Northumbria University: used Facebook to initiate a process of peer mentoring in its business school. New students were assigned a second-year mentor who was employed and trained. The mentors were supported by academics but this was largely invisible to the new students. Questions about matters such as reading lists prompted second-year students to sell on used textbooks. Starting the process of introducing academic, social and professional services early helped reduce some of the information overload felt by students at induction. Cultural differences in the use of social media tools were noted. International students did tend to have Facebook accounts but these were less well used than those of UK students. Use of the group by international students tended to peak around six weeks into the course, which reflects the cultural shock many international students experience at around this point. There was one example in 2010 of a student posting on Facebook expressing doubts about his choice and considering leaving – he received a number of balanced responses from other students and ultimately decided to stay. Following the pilot the University has continued to use Facebook in various ways for student support and is considering the possibility of other tools to support Chinese students.

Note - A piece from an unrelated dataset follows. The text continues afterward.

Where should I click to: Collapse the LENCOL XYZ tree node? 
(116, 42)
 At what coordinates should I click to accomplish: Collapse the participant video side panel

Seton Hall University: used analysis of social media activity to improve student recruitment. Recognising that decision making begins around 36 months before students enter university, they broke the process down into phases: social media analysis was most useful in gaining an understanding of how prospective students were thinking, who they were talking to and how they felt about the institution during a traditional blind spot period between initial contact with the university and actual enrolment. In 2013 they set up a Class of 2014 Facebook group for potential students and found that the peer-to-peer interactions were having an impact on the decision making process. The University feels it is able to correlate specific Facebook activities with the likelihood of completing certain milestones in the recruitment process, such as filling in an application. Prospective students were becoming more engaged not just because of what the University was doing but because of their connections with one another. Whereas previously they had to arrive on campus to get a feel for University life, they were now beginning to create the atmosphere for themselves. By leveraging its social media intelligence, and adjusting marketing campaigns accordingly, Seton Hall increased its candidate conversion rate by 18.2% over the previous year.